EXERCISE BRIEF »
Write out every line of the entries below word for word, but leave out the pictures.

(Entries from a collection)
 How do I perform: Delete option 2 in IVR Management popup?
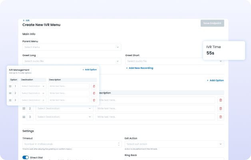coord(94,93)
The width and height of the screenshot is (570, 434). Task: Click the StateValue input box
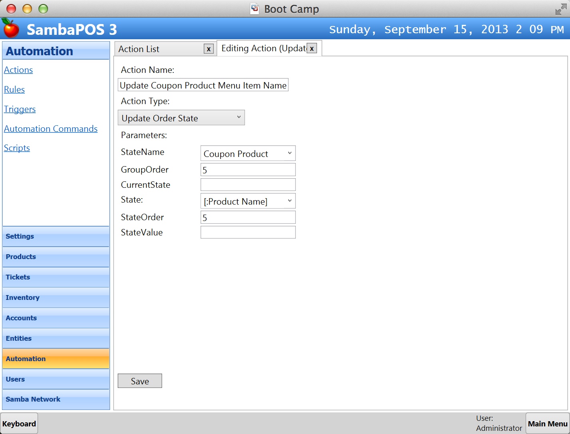click(248, 232)
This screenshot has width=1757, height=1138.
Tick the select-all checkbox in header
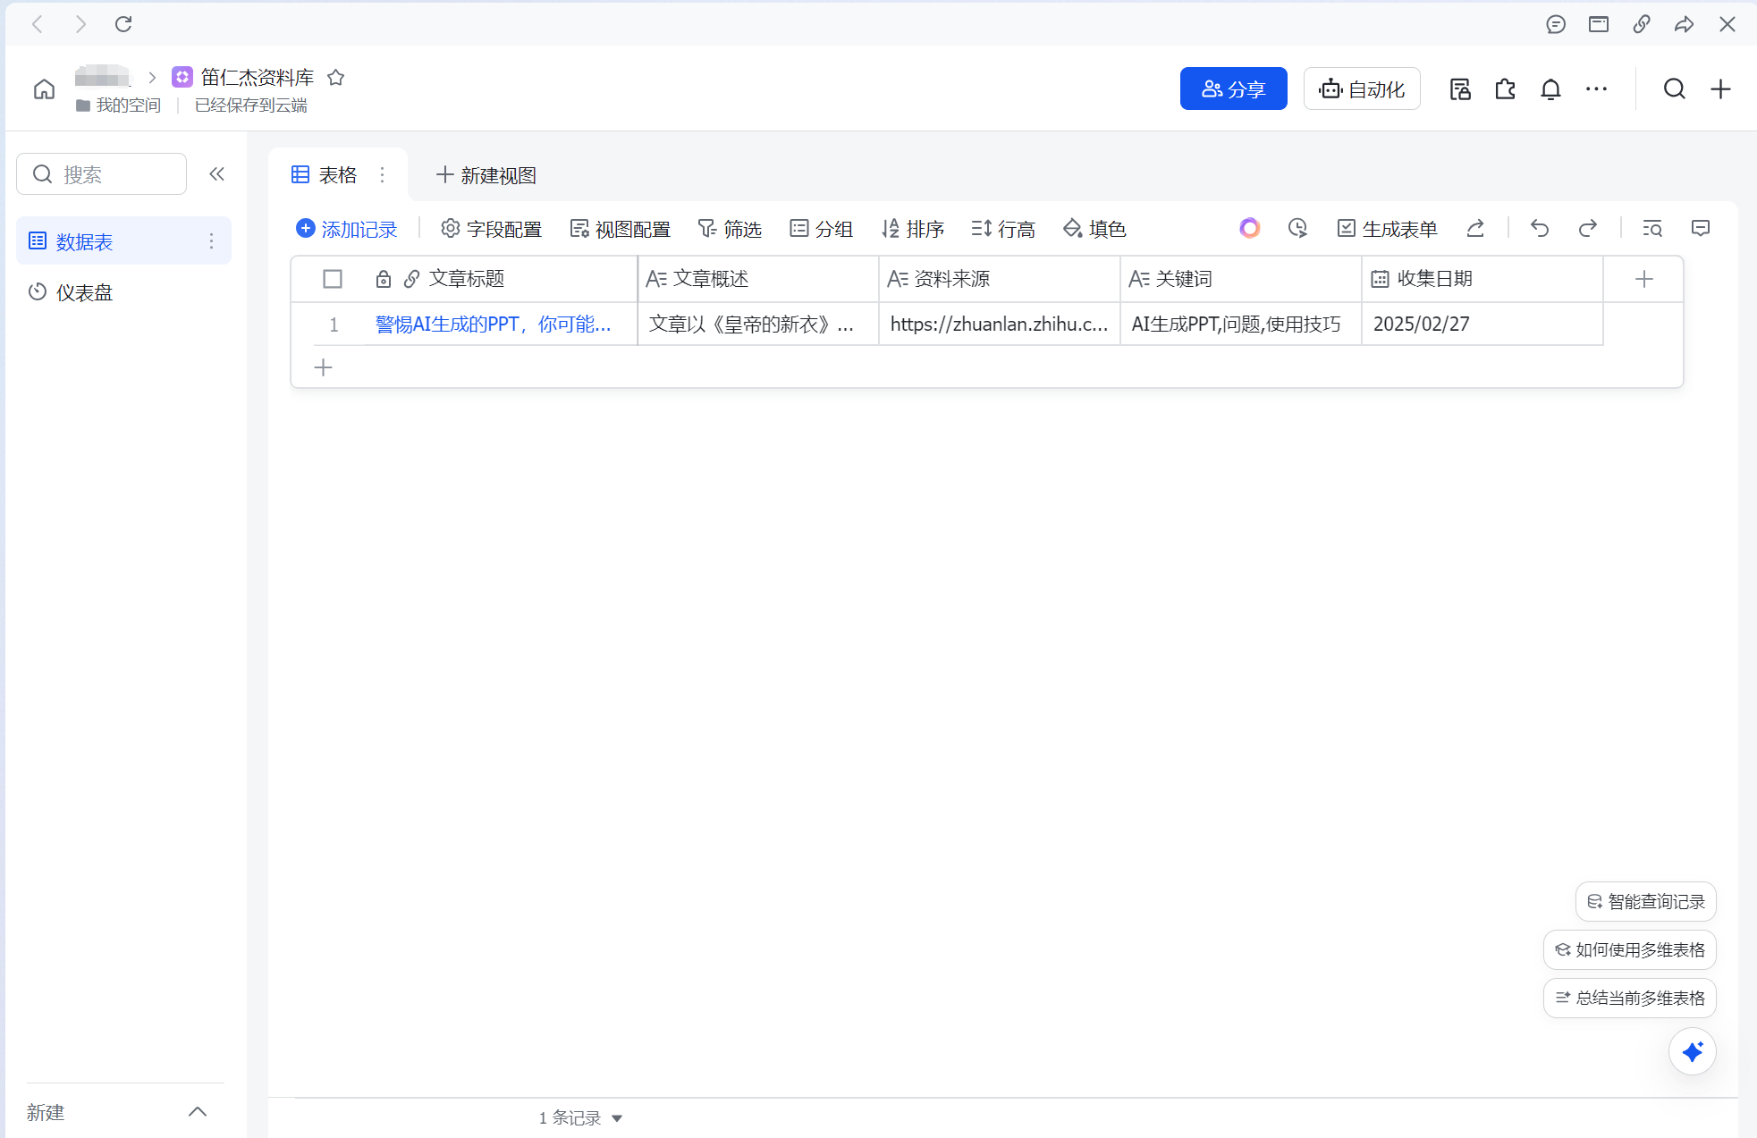[x=333, y=279]
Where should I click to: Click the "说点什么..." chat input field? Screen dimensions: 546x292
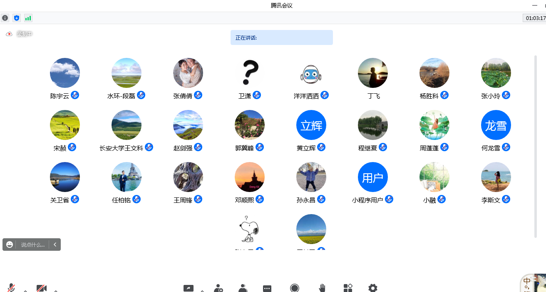coord(33,245)
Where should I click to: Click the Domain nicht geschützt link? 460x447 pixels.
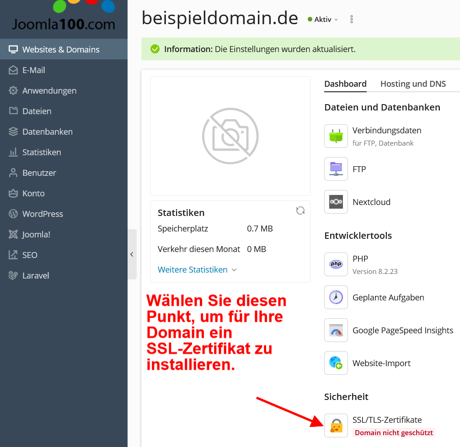tap(394, 432)
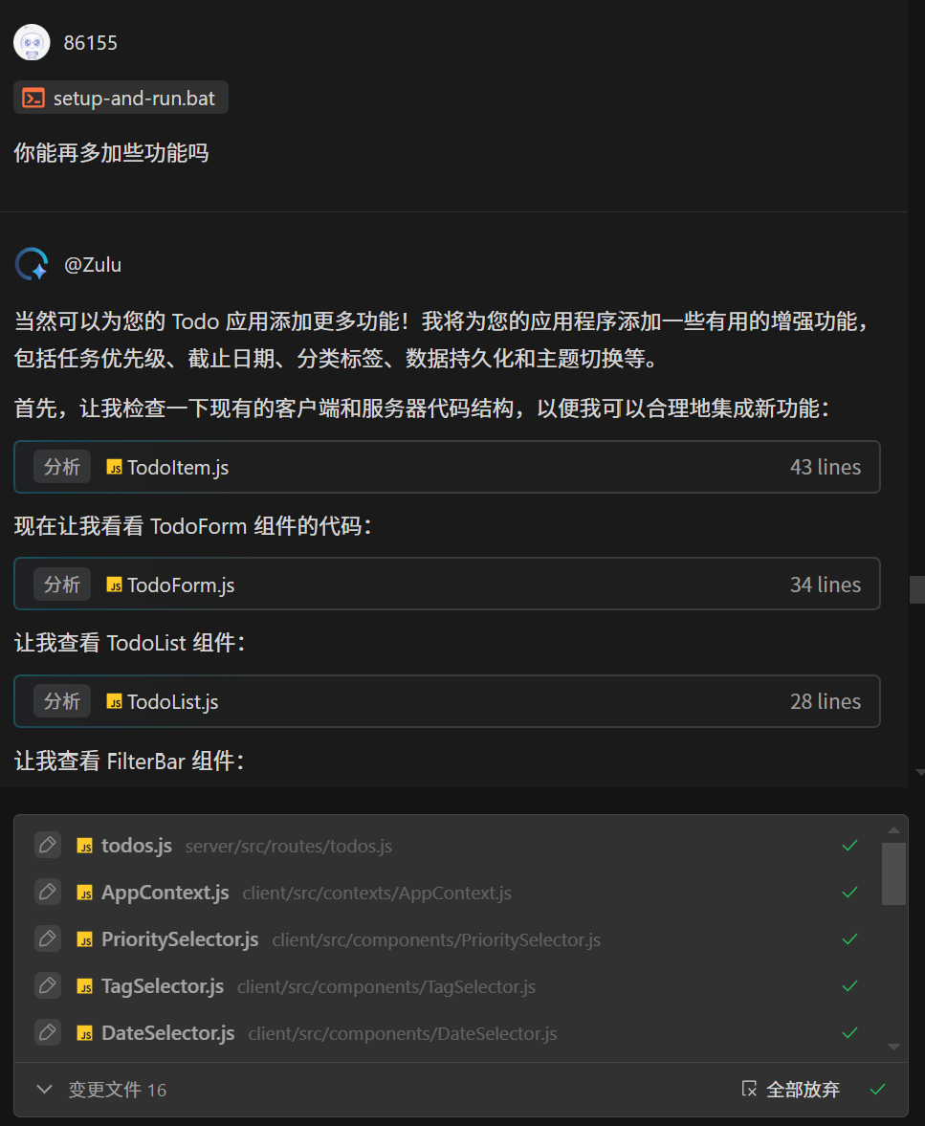The image size is (925, 1126).
Task: Open the AppContext.js changed file entry
Action: 165,893
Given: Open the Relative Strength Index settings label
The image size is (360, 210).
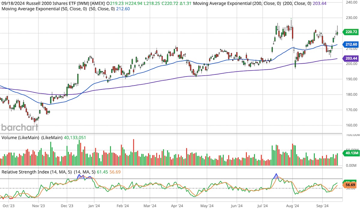Looking at the screenshot, I should 33,172.
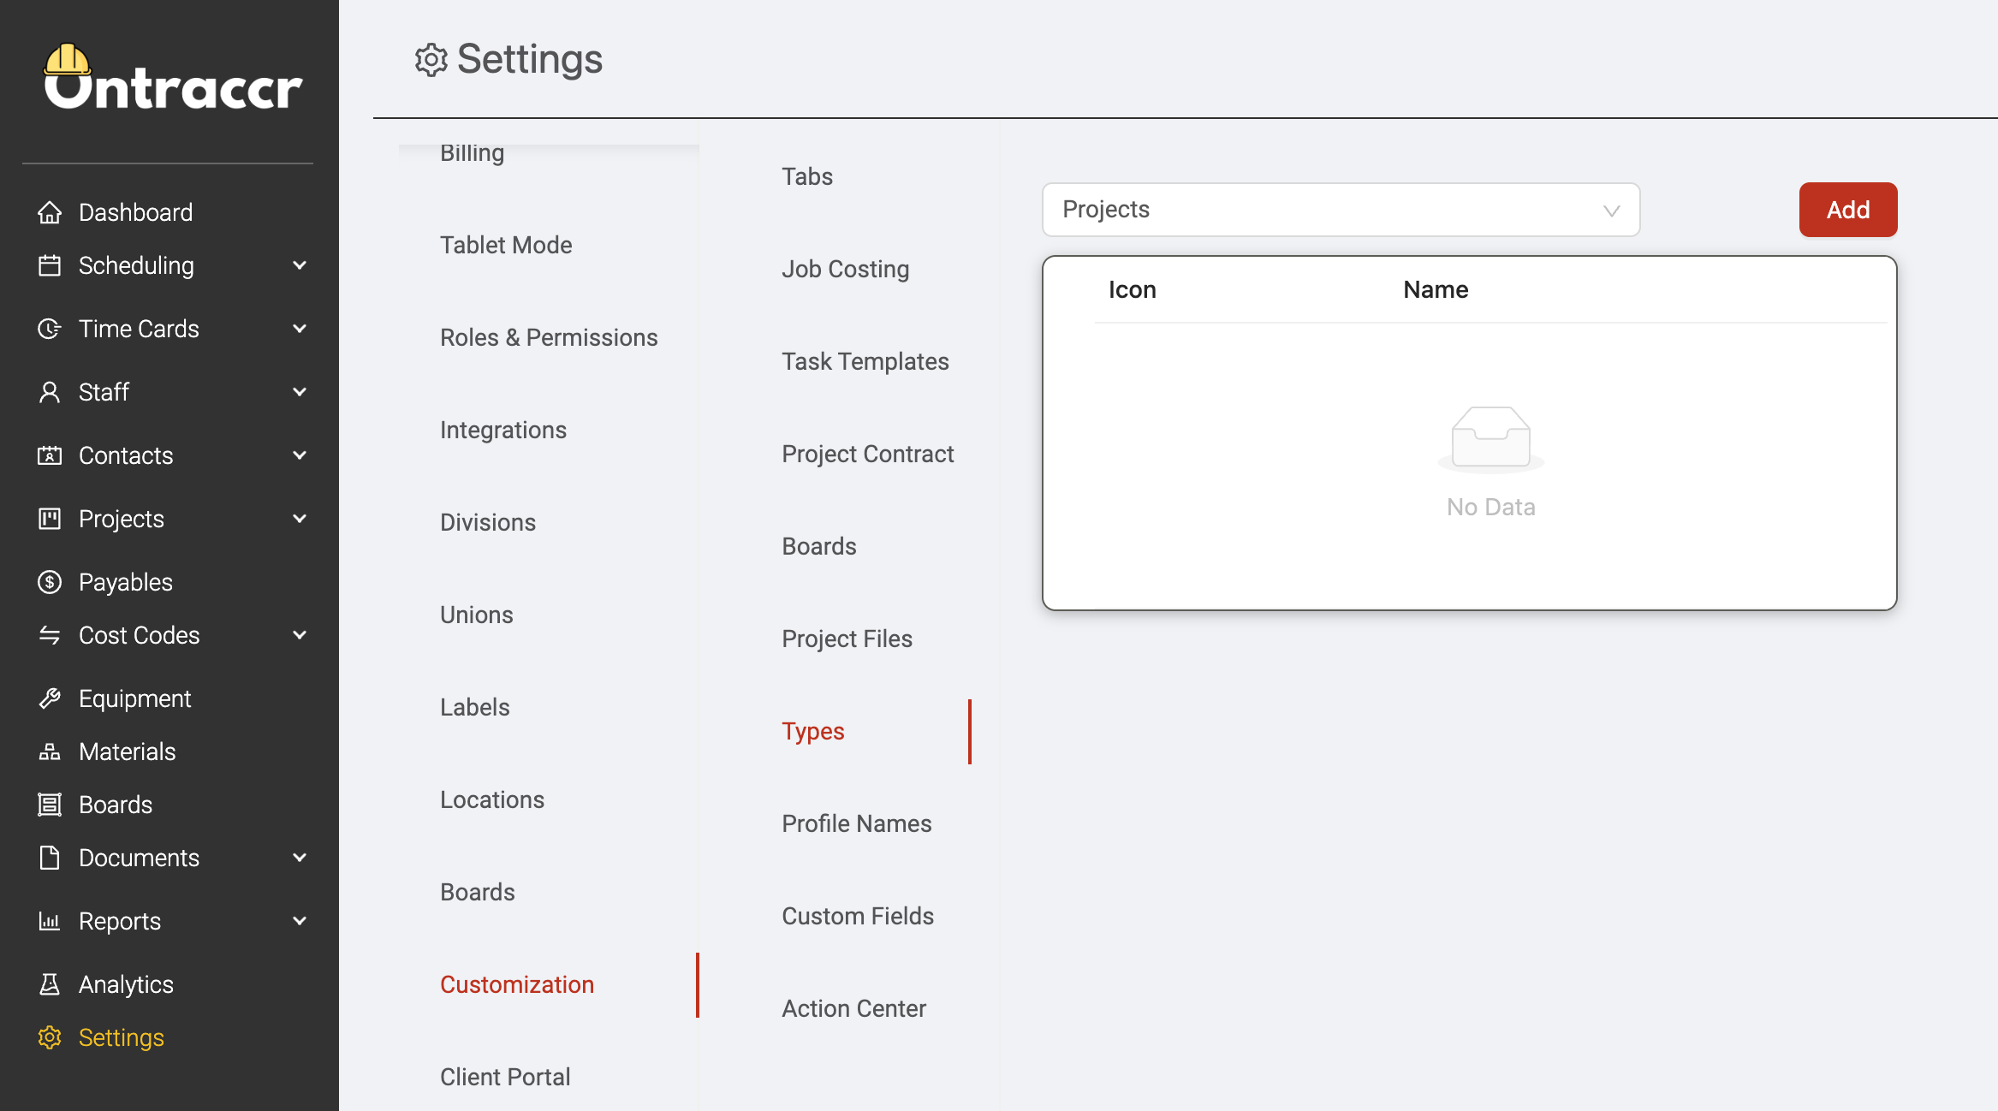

CORRECT RESULT »
 How do I perform: Delete option 2 in IVR Management popup?
coord(94,93)
The width and height of the screenshot is (570, 434). Task: Click the StateValue input box
click(248, 232)
This screenshot has width=1757, height=1138.
Tick the select-all checkbox in header
[x=333, y=279]
Where should I click to: Click the "说点什么..." chat input field? Screen dimensions: 546x292
coord(33,245)
Where should I click to: Click the Domain nicht geschützt link? 460x447 pixels.
tap(394, 432)
The image size is (925, 1126).
Task: Open the AppContext.js changed file entry
Action: 165,893
Given: Open the Relative Strength Index settings label
The image size is (360, 210).
Looking at the screenshot, I should 33,172.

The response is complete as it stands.